Miraculously, because his helmet did its job, Carl’s wounds amounted to a potentially broken nose, a set of stitches across the bridge of his nose, and another series above his left eye. The deputies took his helmet as evidence and Carl has yet to retrieve his bike from the Wasco Fire Department.
Hopefully, it’s a simple replacing the rear wheel.
As you might imagine, Carl is pretty shaken up, he has little memory of the accident, and he’s reconsidering whether he wants to continue his daily commute. But if I know my fellow cyclist as well as I think I do, he’ll be back on the road as soon as he recovers.

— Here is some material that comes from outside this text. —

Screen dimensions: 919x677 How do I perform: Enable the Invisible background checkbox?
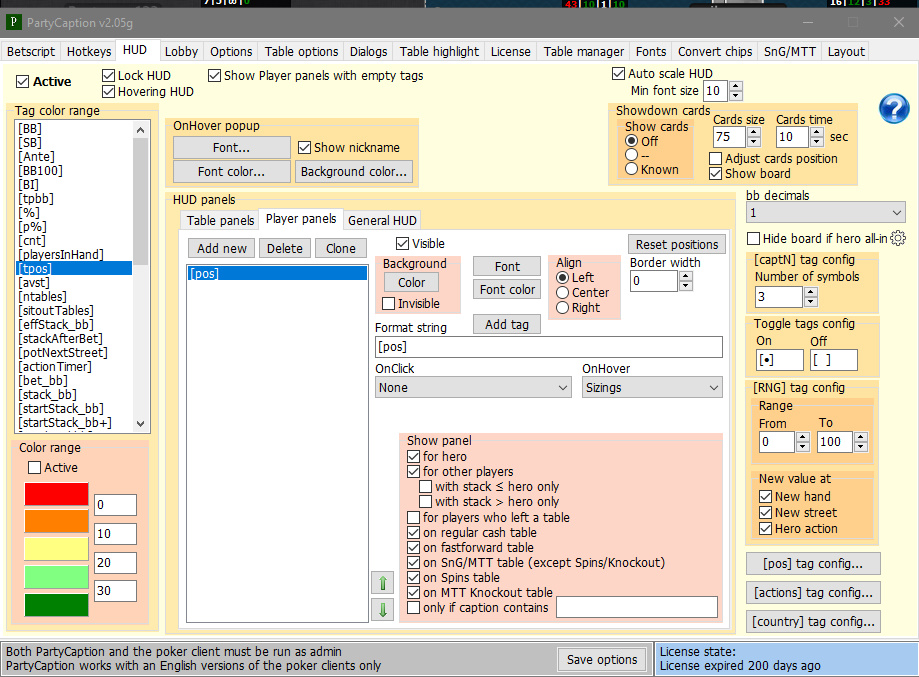point(389,304)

Meanwhile, I advised him to buy a lottery ticket today.
Cyclists! This is why we wear helmets. There’s simply too much beyond our control to make any other choice. And I’m convinced Carl’s still with us because he did!
Can’t we all just get along?
Though all bets are off when it comes to folks driving under the influence, with cycling season rapidly approaching, let’s see if we can start it off on the right foot!

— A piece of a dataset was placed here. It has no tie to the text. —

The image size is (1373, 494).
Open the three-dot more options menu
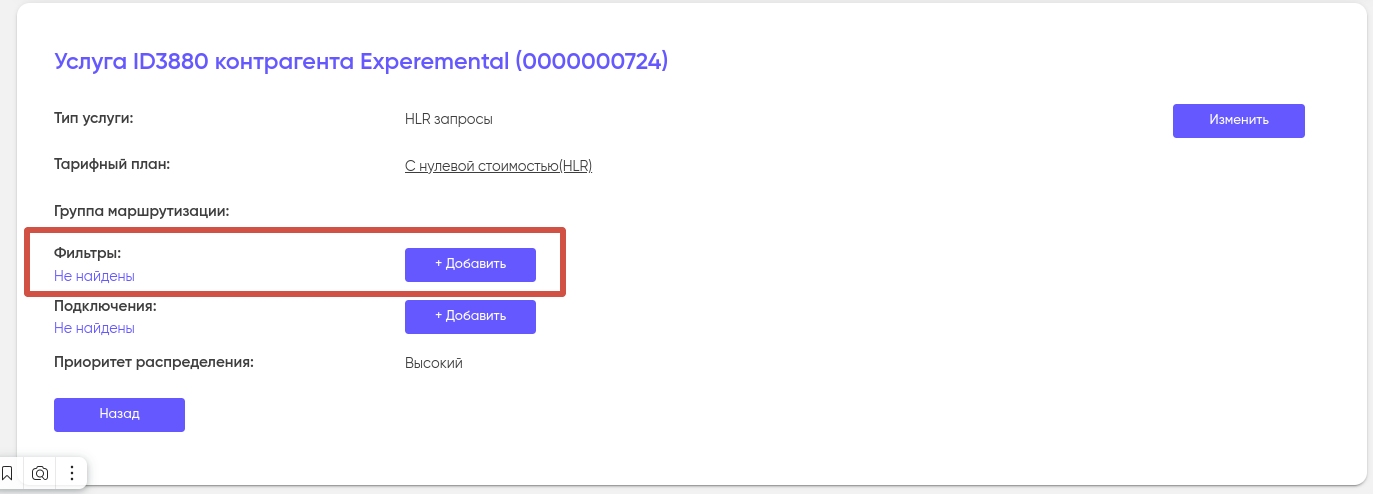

- Ride as reasonably close to the right side of the road as you can
- Wear the kind of clothing that makes you eminently more visible
- Wear a helmet
- Don’t use earbuds while riding
- Do your best to obey stop signs and traffic signals
- Don’t make motorists pass you twice, wait in line at red lights
- Unless it’s a large group ride, don’t ride two abreast
- We may have the right to ride on any road, but that doesn’t mean we should
- Most motorists respect cyclists, so let’s treat them with the same respect
- Cyclist have the right to ride on any road
- Bike paths are not safe for real cyclists as my formerly shattered wright wrist will attest
- Illinois law mandates a minimum a three-foot buffer when passing a cyclist
- Most of us behave while riding because we know we’ll come out on the losing end of a confrontation with a ton of rolling steel
- We want to get you on your way as quickly as possible
- Please don’t let a minority of rogue road bikers define the rest of us
- Remember, a cyclist means one less car on the road and they don’t damage them, either
Now, wasn’t that easy!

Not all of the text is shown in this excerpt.